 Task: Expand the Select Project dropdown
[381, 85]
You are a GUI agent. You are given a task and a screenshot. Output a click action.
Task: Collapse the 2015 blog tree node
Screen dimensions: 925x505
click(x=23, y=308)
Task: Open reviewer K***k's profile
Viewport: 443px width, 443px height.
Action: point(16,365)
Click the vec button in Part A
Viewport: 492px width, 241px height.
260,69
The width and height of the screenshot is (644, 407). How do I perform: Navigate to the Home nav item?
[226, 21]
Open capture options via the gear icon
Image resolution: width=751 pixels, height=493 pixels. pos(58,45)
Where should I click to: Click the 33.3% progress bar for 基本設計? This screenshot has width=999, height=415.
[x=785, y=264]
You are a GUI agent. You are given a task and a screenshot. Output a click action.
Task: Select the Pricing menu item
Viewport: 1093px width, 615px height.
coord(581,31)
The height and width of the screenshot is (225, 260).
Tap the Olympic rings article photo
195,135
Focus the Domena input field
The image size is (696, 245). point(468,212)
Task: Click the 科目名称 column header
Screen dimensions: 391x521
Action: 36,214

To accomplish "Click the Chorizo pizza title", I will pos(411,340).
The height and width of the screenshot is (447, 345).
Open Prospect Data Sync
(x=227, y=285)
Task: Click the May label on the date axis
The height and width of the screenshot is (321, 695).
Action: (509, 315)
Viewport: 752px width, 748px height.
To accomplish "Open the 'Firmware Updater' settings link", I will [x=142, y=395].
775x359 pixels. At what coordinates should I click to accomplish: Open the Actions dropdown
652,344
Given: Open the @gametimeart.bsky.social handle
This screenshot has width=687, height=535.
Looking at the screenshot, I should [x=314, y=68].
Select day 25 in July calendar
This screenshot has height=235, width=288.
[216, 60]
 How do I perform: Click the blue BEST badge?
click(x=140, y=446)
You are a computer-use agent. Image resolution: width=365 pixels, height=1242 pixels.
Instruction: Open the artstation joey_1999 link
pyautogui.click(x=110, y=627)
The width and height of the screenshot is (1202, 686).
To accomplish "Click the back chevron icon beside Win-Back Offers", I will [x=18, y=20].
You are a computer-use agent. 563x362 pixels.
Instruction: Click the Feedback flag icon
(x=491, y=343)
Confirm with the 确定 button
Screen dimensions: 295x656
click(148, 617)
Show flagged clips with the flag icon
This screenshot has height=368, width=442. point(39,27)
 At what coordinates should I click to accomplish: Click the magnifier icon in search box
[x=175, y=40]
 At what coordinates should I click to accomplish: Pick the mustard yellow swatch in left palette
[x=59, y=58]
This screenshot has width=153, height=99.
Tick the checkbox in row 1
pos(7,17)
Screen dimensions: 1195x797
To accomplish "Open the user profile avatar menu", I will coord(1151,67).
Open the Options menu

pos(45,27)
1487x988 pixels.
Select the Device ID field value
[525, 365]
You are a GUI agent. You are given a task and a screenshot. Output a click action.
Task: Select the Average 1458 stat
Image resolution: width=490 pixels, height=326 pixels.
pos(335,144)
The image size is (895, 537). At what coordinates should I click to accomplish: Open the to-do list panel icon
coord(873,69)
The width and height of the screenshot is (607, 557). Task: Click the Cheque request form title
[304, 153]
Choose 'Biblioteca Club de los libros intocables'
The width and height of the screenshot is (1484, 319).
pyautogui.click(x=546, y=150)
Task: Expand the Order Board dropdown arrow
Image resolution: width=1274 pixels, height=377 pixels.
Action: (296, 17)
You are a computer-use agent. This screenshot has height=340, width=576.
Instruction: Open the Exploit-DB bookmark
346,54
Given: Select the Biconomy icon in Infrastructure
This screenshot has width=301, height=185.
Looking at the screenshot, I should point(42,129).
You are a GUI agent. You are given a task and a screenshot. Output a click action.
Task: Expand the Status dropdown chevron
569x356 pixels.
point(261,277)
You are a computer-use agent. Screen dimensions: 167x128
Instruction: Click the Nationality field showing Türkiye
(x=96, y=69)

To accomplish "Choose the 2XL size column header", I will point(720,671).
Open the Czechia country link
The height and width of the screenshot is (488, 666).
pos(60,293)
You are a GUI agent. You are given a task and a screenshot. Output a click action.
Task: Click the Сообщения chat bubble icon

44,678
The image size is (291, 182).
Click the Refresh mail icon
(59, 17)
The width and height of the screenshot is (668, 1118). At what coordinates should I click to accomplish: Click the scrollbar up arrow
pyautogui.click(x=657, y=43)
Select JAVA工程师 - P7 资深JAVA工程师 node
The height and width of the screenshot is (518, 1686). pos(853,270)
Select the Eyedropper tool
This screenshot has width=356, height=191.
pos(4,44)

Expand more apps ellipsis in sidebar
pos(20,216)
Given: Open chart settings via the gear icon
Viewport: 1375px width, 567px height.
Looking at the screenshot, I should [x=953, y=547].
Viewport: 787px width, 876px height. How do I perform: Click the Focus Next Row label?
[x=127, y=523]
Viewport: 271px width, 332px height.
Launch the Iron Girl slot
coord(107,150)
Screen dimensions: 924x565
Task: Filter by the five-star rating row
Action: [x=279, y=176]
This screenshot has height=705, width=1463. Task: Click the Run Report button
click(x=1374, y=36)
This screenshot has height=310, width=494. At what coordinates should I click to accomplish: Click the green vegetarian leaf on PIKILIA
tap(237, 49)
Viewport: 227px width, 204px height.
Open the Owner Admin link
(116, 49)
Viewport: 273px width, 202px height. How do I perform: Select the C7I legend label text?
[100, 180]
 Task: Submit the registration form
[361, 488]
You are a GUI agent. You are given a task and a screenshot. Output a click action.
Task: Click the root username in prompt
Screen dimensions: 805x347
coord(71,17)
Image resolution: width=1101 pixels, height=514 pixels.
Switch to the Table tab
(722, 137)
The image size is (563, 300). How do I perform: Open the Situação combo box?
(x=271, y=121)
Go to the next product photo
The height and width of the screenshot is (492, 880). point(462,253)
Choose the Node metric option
━━━━━━━━━━━━━━━━━━━━━━━━━━━━━━
Task statement
Set down all the data exactly as given.

Solution below
 Task: Expand the Select Project dropdown
[381, 85]
You are a GUI agent. You are given a task and a screenshot. Output a click action.
Task: Collapse the 2015 blog tree node
Screen dimensions: 925x505
click(x=23, y=308)
Task: Open reviewer K***k's profile
Viewport: 443px width, 443px height.
Action: point(16,365)
Click the vec button in Part A
Viewport: 492px width, 241px height.
260,69
The width and height of the screenshot is (644, 407). How do I perform: Navigate to the Home nav item?
[226, 21]
Open capture options via the gear icon
Image resolution: width=751 pixels, height=493 pixels. pos(58,45)
Where should I click to: Click the 33.3% progress bar for 基本設計? This screenshot has width=999, height=415.
[x=785, y=264]
You are a GUI agent. You are given a task and a screenshot. Output a click action.
Task: Select the Pricing menu item
Viewport: 1093px width, 615px height.
coord(581,31)
The height and width of the screenshot is (225, 260).
Tap the Olympic rings article photo
195,135
Focus the Domena input field
The image size is (696, 245). point(468,212)
Task: Click the 科目名称 column header
Screen dimensions: 391x521
Action: 36,214

To accomplish "Click the Chorizo pizza title", I will pos(411,340).
The height and width of the screenshot is (447, 345).
Open Prospect Data Sync
(x=227, y=285)
Task: Click the May label on the date axis
The height and width of the screenshot is (321, 695).
Action: (509, 315)
Viewport: 752px width, 748px height.
To accomplish "Open the 'Firmware Updater' settings link", I will [x=142, y=395].
775x359 pixels. At what coordinates should I click to accomplish: Open the Actions dropdown
652,344
Given: Open the @gametimeart.bsky.social handle
This screenshot has width=687, height=535.
Looking at the screenshot, I should [x=314, y=68].
Select day 25 in July calendar
This screenshot has height=235, width=288.
[216, 60]
 How do I perform: Click the blue BEST badge?
click(x=140, y=446)
You are a computer-use agent. Image resolution: width=365 pixels, height=1242 pixels.
Instruction: Open the artstation joey_1999 link
pyautogui.click(x=110, y=627)
The width and height of the screenshot is (1202, 686).
To accomplish "Click the back chevron icon beside Win-Back Offers", I will [x=18, y=20].
You are a computer-use agent. 563x362 pixels.
Instruction: Click the Feedback flag icon
(x=491, y=343)
Confirm with the 确定 button
Screen dimensions: 295x656
click(148, 617)
Show flagged clips with the flag icon
This screenshot has height=368, width=442. point(39,27)
 At what coordinates should I click to accomplish: Click the magnifier icon in search box
[x=175, y=40]
 At what coordinates should I click to accomplish: Pick the mustard yellow swatch in left palette
[x=59, y=58]
This screenshot has width=153, height=99.
Tick the checkbox in row 1
pos(7,17)
Screen dimensions: 1195x797
To accomplish "Open the user profile avatar menu", I will coord(1151,67).
Open the Options menu

pos(45,27)
1487x988 pixels.
Select the Device ID field value
[525, 365]
You are a GUI agent. You are given a task and a screenshot. Output a click action.
Task: Select the Average 1458 stat
Image resolution: width=490 pixels, height=326 pixels.
pos(335,144)
The image size is (895, 537). At what coordinates should I click to accomplish: Open the to-do list panel icon
coord(873,69)
The width and height of the screenshot is (607, 557). Task: Click the Cheque request form title
[304, 153]
Choose 'Biblioteca Club de los libros intocables'
The width and height of the screenshot is (1484, 319).
pyautogui.click(x=546, y=150)
Task: Expand the Order Board dropdown arrow
Image resolution: width=1274 pixels, height=377 pixels.
Action: (296, 17)
You are a computer-use agent. This screenshot has height=340, width=576.
Instruction: Open the Exploit-DB bookmark
346,54
Given: Select the Biconomy icon in Infrastructure
This screenshot has width=301, height=185.
Looking at the screenshot, I should point(42,129).
You are a GUI agent. You are given a task and a screenshot. Output a click action.
Task: Expand the Status dropdown chevron
569x356 pixels.
point(261,277)
You are a computer-use agent. Screen dimensions: 167x128
Instruction: Click the Nationality field showing Türkiye
(x=96, y=69)

To accomplish "Choose the 2XL size column header", I will point(720,671).
Open the Czechia country link
The height and width of the screenshot is (488, 666).
pos(60,293)
You are a GUI agent. You are given a task and a screenshot. Output a click action.
Task: Click the Сообщения chat bubble icon

44,678
The image size is (291, 182).
Click the Refresh mail icon
(59, 17)
The width and height of the screenshot is (668, 1118). At what coordinates should I click to accomplish: Click the scrollbar up arrow
pyautogui.click(x=657, y=43)
Select JAVA工程师 - P7 资深JAVA工程师 node
The height and width of the screenshot is (518, 1686). pos(853,270)
Select the Eyedropper tool
This screenshot has width=356, height=191.
pos(4,44)

Expand more apps ellipsis in sidebar
pos(20,216)
Given: Open chart settings via the gear icon
Viewport: 1375px width, 567px height.
Looking at the screenshot, I should [x=953, y=547].
Viewport: 787px width, 876px height. How do I perform: Click the Focus Next Row label?
[x=127, y=523]
Viewport: 271px width, 332px height.
Launch the Iron Girl slot
coord(107,150)
Screen dimensions: 924x565
Task: Filter by the five-star rating row
Action: [x=279, y=176]
This screenshot has height=705, width=1463. Task: Click the Run Report button
click(x=1374, y=36)
This screenshot has height=310, width=494. At what coordinates should I click to accomplish: Click the green vegetarian leaf on PIKILIA
tap(237, 49)
Viewport: 227px width, 204px height.
Open the Owner Admin link
(116, 49)
Viewport: 273px width, 202px height. How do I perform: Select the C7I legend label text?
[100, 180]
 Task: Submit the registration form
[361, 488]
You are a GUI agent. You are given a task and a screenshot. Output a click action.
Task: Click the root username in prompt
Screen dimensions: 805x347
coord(71,17)
Image resolution: width=1101 pixels, height=514 pixels.
Switch to the Table tab
(722, 137)
The image size is (563, 300). How do I perform: Open the Situação combo box?
(x=271, y=121)
Go to the next product photo
The height and width of the screenshot is (492, 880). point(462,253)
Choose the Node metric option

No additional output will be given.